Loading and Validation

import yaml
from pydantic import BaseModel

def load_template(path: Path) -> ExtractionTemplate:
    """Load and validate template from YAML"""
    with open(path) as f:
        data = yaml.safe_load(f)  # Use safe_load for security

    # Pydantic validation ensures correctness
    template = ExtractionTemplate(**data)

    return template

Template Locations

  1. Built-in templates: src/inkwell/templates/default/*.yaml
  2. Category templates: src/inkwell/templates/categories/{tech,interview}/*.yaml
  3. User templates: ~/.config/inkwell/templates/*.yaml

Priority: User templates override built-in templates with same name

Alternatives Considered

Alternative 1: TOML

Example:

name = "summary"
version = "1.0"
description = "Generate a comprehensive episode summary"

system_prompt = """
You are an expert podcast analyst.
"""

applies_to = ["all"]

Pros: - Type-safe (explicit strings, ints, booleans) - No indentation issues - Python ecosystem (pyproject.toml)

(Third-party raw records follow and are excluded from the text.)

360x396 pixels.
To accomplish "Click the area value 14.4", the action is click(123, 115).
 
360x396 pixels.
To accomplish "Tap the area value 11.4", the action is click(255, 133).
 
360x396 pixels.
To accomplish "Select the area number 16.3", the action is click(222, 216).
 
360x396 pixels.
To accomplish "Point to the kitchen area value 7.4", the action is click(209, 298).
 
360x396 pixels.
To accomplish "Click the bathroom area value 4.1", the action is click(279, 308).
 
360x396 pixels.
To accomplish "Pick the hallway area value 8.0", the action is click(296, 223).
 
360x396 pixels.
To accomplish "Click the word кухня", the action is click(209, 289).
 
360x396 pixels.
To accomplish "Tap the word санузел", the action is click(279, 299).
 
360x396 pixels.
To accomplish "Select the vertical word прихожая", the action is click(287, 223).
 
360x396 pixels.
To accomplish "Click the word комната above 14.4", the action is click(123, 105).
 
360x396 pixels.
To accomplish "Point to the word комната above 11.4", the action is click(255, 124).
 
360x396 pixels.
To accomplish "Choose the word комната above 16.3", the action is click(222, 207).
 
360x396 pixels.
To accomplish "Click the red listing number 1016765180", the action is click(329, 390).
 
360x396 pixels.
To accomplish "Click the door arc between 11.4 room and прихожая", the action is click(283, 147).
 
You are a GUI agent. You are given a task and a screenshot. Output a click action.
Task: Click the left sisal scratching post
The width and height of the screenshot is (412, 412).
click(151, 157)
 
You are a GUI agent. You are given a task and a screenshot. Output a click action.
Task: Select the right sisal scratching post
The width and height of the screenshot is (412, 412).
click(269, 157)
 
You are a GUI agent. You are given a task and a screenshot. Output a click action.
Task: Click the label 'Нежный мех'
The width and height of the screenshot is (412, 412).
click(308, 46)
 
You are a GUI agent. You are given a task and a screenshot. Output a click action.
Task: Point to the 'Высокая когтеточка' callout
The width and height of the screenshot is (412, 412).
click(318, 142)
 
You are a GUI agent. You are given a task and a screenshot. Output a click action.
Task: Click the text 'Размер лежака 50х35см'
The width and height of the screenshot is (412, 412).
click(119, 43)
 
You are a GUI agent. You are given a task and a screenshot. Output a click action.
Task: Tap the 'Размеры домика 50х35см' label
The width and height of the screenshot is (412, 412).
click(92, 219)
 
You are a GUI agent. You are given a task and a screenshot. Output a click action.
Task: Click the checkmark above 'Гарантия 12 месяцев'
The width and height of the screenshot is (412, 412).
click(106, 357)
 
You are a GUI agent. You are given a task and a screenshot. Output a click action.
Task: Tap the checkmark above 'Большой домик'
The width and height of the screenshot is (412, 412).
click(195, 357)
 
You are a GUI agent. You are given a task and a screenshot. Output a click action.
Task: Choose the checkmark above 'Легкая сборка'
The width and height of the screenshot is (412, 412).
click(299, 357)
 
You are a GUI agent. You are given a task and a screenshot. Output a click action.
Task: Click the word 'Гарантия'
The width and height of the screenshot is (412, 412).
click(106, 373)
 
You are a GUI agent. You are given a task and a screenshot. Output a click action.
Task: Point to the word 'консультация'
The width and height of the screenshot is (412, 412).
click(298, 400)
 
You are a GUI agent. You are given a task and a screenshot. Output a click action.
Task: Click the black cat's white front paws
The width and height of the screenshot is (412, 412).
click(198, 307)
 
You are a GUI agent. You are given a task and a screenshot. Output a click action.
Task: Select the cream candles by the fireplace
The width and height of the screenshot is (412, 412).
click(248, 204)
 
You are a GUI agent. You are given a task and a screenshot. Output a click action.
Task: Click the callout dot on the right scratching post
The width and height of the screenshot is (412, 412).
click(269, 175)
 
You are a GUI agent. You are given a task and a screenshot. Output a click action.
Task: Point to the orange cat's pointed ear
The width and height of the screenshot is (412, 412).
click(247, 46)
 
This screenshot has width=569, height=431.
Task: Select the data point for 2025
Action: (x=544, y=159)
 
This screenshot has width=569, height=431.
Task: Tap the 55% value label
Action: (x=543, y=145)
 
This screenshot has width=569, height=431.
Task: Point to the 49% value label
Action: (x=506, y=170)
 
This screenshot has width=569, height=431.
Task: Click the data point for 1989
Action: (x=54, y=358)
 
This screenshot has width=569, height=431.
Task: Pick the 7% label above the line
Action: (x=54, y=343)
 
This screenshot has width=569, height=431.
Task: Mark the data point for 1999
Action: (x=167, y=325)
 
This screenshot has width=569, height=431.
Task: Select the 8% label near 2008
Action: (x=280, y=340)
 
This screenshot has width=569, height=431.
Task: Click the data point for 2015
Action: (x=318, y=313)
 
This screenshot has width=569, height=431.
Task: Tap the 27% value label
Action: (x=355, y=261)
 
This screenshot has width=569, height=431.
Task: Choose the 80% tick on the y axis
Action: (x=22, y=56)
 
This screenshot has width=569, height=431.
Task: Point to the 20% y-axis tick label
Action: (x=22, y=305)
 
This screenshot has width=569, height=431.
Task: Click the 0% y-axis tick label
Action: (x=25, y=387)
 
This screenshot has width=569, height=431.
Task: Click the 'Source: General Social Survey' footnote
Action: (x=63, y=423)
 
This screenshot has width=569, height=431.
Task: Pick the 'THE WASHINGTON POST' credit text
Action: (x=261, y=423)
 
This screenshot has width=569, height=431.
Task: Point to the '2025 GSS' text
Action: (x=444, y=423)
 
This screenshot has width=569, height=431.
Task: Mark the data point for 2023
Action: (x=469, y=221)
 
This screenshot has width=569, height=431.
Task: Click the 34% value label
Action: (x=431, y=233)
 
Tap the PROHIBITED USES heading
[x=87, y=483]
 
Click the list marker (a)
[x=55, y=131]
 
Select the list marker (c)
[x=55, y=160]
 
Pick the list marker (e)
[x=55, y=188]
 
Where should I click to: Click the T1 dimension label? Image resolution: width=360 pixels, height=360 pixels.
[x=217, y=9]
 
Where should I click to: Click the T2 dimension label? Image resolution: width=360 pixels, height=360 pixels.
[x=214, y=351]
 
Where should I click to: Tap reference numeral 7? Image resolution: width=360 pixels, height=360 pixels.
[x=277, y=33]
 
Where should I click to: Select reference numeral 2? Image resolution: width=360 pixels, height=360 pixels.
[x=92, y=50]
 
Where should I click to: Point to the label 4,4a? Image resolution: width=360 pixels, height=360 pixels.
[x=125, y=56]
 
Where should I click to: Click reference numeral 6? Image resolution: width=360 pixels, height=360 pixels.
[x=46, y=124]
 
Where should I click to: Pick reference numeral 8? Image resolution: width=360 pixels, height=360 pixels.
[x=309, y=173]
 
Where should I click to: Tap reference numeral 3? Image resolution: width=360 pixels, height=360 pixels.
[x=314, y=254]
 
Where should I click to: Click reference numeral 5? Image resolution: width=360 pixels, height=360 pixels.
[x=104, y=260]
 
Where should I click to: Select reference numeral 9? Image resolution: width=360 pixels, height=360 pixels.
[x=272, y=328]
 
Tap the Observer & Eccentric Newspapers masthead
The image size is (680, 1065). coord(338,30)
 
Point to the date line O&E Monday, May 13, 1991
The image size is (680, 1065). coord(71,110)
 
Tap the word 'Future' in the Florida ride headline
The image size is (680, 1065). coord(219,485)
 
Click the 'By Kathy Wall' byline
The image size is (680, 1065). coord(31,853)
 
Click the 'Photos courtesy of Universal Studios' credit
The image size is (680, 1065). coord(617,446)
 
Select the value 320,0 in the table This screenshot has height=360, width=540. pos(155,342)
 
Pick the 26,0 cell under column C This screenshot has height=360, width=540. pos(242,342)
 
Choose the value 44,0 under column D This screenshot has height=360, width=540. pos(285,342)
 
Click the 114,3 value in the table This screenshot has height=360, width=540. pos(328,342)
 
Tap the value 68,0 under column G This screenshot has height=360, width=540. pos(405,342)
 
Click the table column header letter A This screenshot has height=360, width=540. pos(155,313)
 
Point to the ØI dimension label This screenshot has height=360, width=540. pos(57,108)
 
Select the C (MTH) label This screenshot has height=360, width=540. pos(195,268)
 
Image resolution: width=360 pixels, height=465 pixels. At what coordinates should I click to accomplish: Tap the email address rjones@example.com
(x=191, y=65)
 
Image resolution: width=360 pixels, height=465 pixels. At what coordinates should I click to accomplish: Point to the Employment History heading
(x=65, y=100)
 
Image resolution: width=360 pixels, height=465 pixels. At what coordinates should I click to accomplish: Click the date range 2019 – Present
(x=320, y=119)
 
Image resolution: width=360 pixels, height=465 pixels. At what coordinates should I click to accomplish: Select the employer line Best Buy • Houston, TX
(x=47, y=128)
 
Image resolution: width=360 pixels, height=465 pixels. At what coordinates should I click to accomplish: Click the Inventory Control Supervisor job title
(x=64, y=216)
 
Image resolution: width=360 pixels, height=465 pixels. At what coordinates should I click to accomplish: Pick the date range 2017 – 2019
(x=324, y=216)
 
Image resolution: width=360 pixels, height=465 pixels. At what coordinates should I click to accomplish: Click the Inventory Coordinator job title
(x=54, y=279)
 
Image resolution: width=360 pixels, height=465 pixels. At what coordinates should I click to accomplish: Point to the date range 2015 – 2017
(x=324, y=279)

Cons: - More verbose (quotes required) - Less familiar to non-Python users - Awkward for nested structures - Limited editor support

Rejected because: Verbosity and unfamiliarity outweigh type safety

Alternative 2: JSON

Example:

{
  "name": "summary",
  "system_prompt": "You are an expert...\n\nFocus on:\n- Topics\n- Takeaways",
  "applies_to": ["all"]
}

Pros: - Universal standard - Fast parsing - Strict syntax (no ambiguity) - Excellent validation (JSON Schema)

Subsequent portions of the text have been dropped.